◆ Records provided
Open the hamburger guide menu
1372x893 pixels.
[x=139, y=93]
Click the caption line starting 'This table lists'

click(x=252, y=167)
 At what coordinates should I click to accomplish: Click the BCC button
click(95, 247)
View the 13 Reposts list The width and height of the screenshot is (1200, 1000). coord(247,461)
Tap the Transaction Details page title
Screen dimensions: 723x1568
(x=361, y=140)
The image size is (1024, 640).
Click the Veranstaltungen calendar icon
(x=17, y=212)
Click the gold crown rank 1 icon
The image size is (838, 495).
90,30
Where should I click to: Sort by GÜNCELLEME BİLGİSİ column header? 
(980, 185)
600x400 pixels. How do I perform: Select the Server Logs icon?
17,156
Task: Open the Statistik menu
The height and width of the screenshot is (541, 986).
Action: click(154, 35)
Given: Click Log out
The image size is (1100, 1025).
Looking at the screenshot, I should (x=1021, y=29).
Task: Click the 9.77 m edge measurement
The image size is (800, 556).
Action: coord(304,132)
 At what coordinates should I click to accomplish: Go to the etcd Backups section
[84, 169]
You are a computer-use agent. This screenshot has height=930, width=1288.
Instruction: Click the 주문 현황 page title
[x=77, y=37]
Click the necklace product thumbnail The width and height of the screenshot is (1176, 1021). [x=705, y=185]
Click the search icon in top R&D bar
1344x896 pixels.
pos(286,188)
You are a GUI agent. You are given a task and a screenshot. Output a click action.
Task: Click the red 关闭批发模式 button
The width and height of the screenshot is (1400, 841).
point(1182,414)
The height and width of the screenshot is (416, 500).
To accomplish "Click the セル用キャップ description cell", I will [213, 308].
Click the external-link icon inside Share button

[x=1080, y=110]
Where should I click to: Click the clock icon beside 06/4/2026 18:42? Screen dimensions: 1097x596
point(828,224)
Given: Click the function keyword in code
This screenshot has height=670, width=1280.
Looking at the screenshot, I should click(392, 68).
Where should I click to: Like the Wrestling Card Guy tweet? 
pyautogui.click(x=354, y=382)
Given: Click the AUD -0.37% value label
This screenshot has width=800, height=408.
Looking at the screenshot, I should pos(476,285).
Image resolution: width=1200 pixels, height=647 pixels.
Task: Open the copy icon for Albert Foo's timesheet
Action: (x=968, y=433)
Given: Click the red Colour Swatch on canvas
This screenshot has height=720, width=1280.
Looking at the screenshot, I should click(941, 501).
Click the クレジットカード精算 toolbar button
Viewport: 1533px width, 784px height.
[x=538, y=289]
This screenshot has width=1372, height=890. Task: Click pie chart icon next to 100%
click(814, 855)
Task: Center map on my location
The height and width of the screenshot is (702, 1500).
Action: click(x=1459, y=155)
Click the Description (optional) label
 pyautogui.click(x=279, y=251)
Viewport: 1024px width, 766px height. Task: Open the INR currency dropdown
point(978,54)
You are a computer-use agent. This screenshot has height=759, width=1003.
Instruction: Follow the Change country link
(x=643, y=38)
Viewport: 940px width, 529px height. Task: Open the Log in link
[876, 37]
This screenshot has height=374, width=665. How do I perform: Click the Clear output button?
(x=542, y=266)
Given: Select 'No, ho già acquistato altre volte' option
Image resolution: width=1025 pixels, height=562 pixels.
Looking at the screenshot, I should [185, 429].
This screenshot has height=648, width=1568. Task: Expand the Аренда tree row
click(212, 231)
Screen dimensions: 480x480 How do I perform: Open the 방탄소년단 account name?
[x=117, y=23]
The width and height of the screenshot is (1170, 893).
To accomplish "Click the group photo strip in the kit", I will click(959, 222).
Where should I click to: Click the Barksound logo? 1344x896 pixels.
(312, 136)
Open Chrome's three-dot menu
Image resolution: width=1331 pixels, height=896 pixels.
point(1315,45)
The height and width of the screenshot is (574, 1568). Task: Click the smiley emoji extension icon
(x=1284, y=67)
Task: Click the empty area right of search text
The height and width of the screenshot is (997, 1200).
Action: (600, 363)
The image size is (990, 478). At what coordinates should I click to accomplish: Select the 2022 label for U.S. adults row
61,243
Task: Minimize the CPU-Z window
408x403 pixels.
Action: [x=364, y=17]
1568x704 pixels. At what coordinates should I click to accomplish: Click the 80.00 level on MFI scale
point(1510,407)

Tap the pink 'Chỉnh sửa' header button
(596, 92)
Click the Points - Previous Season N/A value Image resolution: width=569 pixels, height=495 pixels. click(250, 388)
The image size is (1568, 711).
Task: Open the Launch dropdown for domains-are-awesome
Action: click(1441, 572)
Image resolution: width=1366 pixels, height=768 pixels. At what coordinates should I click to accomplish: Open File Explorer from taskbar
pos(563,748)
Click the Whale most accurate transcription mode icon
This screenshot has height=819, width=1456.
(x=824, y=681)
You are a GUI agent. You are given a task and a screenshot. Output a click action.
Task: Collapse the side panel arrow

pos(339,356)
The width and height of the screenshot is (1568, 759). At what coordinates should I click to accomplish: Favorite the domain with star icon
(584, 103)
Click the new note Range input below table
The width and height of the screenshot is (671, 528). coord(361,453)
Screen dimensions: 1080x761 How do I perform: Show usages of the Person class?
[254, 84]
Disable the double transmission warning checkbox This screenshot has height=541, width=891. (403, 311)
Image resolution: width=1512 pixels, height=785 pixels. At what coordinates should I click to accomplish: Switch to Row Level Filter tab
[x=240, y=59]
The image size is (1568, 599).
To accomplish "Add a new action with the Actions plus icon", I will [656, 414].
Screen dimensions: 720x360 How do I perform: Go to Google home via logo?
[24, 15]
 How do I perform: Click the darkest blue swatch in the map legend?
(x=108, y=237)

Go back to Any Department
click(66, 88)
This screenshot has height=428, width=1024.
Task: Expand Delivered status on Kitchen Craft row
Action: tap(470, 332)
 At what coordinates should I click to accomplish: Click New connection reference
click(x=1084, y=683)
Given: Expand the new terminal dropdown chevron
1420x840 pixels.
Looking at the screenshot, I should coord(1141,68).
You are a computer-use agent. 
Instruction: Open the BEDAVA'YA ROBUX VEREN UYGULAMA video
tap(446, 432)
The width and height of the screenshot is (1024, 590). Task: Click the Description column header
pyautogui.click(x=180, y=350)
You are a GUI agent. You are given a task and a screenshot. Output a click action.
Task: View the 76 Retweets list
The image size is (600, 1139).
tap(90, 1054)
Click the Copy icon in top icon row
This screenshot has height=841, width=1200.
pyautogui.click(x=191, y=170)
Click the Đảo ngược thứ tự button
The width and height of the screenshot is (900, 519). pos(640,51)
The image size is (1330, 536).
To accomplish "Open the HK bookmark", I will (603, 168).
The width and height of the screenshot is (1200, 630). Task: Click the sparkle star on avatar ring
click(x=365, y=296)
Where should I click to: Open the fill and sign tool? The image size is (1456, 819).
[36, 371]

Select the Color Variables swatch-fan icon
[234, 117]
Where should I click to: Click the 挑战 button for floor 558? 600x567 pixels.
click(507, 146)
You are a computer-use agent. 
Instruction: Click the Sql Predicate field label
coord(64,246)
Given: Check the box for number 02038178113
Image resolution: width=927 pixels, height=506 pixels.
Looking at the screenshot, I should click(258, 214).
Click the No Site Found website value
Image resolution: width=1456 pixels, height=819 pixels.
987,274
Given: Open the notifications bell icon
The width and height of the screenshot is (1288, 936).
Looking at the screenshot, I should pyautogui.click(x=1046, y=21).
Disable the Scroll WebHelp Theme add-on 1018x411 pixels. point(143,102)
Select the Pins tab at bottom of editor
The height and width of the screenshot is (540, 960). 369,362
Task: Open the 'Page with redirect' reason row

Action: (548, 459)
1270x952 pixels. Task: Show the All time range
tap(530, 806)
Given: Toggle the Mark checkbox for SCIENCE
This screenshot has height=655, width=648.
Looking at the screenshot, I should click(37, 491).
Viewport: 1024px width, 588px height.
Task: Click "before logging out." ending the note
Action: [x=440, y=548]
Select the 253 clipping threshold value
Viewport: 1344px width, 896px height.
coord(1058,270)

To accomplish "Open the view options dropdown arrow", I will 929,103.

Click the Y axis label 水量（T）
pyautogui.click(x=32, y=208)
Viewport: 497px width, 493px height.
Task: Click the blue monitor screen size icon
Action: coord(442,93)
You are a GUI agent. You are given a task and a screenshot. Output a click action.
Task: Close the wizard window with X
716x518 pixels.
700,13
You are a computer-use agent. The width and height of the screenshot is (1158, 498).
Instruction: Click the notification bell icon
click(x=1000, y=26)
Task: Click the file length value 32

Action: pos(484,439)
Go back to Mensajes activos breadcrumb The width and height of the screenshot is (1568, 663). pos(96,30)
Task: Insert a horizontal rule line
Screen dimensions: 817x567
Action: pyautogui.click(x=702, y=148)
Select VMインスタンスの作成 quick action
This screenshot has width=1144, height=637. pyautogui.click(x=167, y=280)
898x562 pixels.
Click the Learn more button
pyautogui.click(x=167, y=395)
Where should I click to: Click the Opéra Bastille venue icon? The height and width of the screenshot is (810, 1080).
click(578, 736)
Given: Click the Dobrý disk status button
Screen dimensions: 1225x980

◆ What the exercise asks
Can you repeat the lines above word for word, starting with the very first one and stopping after the line that contains "Action: coord(304,132)"?

◆ Written solution
Open the hamburger guide menu
1372x893 pixels.
[x=139, y=93]
Click the caption line starting 'This table lists'

click(x=252, y=167)
 At what coordinates should I click to accomplish: Click the BCC button
click(95, 247)
View the 13 Reposts list The width and height of the screenshot is (1200, 1000). coord(247,461)
Tap the Transaction Details page title
Screen dimensions: 723x1568
(x=361, y=140)
The image size is (1024, 640).
Click the Veranstaltungen calendar icon
(x=17, y=212)
Click the gold crown rank 1 icon
The image size is (838, 495).
90,30
Where should I click to: Sort by GÜNCELLEME BİLGİSİ column header? 
(980, 185)
600x400 pixels. How do I perform: Select the Server Logs icon?
17,156
Task: Open the Statistik menu
The height and width of the screenshot is (541, 986).
Action: click(154, 35)
Given: Click Log out
The image size is (1100, 1025).
Looking at the screenshot, I should (x=1021, y=29).
Task: Click the 9.77 m edge measurement
The image size is (800, 556).
Action: coord(304,132)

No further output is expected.